(Data records)
= = = =
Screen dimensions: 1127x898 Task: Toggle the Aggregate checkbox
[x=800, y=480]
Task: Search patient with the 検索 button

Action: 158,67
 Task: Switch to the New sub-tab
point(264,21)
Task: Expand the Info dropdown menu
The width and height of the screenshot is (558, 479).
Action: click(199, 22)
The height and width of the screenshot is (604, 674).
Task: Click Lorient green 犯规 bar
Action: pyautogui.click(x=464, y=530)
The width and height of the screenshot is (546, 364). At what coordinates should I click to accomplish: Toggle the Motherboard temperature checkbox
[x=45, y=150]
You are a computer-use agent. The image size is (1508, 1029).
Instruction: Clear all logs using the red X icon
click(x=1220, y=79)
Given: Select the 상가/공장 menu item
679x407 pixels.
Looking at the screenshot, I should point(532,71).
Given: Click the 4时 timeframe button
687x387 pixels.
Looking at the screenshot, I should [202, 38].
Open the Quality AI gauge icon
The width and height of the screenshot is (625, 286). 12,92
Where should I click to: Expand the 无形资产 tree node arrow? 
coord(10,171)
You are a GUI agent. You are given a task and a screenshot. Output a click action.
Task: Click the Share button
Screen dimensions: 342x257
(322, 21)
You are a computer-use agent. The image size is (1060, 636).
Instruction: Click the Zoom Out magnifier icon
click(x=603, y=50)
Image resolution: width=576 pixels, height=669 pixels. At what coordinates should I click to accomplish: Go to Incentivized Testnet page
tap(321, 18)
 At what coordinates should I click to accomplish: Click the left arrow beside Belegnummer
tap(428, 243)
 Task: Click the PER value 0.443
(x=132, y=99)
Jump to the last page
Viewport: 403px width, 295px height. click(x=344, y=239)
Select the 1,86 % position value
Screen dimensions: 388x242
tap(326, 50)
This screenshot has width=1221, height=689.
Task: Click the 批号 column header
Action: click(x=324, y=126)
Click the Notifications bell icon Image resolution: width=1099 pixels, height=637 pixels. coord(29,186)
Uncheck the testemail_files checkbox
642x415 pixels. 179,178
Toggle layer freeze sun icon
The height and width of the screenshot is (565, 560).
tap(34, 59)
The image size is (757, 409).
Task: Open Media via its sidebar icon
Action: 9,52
= = = =
PROBLEM DESCRIPTION – Copy all of the material above word for word, keeping every line the same.

ANSWER TO THE TASK –
Screen dimensions: 1127x898 Task: Toggle the Aggregate checkbox
[x=800, y=480]
Task: Search patient with the 検索 button

Action: 158,67
 Task: Switch to the New sub-tab
point(264,21)
Task: Expand the Info dropdown menu
The width and height of the screenshot is (558, 479).
Action: click(199, 22)
The height and width of the screenshot is (604, 674).
Task: Click Lorient green 犯规 bar
Action: pyautogui.click(x=464, y=530)
The width and height of the screenshot is (546, 364). At what coordinates should I click to accomplish: Toggle the Motherboard temperature checkbox
[x=45, y=150]
You are a computer-use agent. The image size is (1508, 1029).
Instruction: Clear all logs using the red X icon
click(x=1220, y=79)
Given: Select the 상가/공장 menu item
679x407 pixels.
Looking at the screenshot, I should point(532,71).
Given: Click the 4时 timeframe button
687x387 pixels.
Looking at the screenshot, I should [202, 38].
Open the Quality AI gauge icon
The width and height of the screenshot is (625, 286). 12,92
Where should I click to: Expand the 无形资产 tree node arrow? 
coord(10,171)
You are a GUI agent. You are given a task and a screenshot. Output a click action.
Task: Click the Share button
Screen dimensions: 342x257
(322, 21)
You are a computer-use agent. The image size is (1060, 636).
Instruction: Click the Zoom Out magnifier icon
click(x=603, y=50)
Image resolution: width=576 pixels, height=669 pixels. At what coordinates should I click to accomplish: Go to Incentivized Testnet page
tap(321, 18)
 At what coordinates should I click to accomplish: Click the left arrow beside Belegnummer
tap(428, 243)
 Task: Click the PER value 0.443
(x=132, y=99)
Jump to the last page
Viewport: 403px width, 295px height. click(x=344, y=239)
Select the 1,86 % position value
Screen dimensions: 388x242
tap(326, 50)
This screenshot has width=1221, height=689.
Task: Click the 批号 column header
Action: click(x=324, y=126)
Click the Notifications bell icon Image resolution: width=1099 pixels, height=637 pixels. coord(29,186)
Uncheck the testemail_files checkbox
642x415 pixels. 179,178
Toggle layer freeze sun icon
The height and width of the screenshot is (565, 560).
tap(34, 59)
The image size is (757, 409).
Task: Open Media via its sidebar icon
Action: 9,52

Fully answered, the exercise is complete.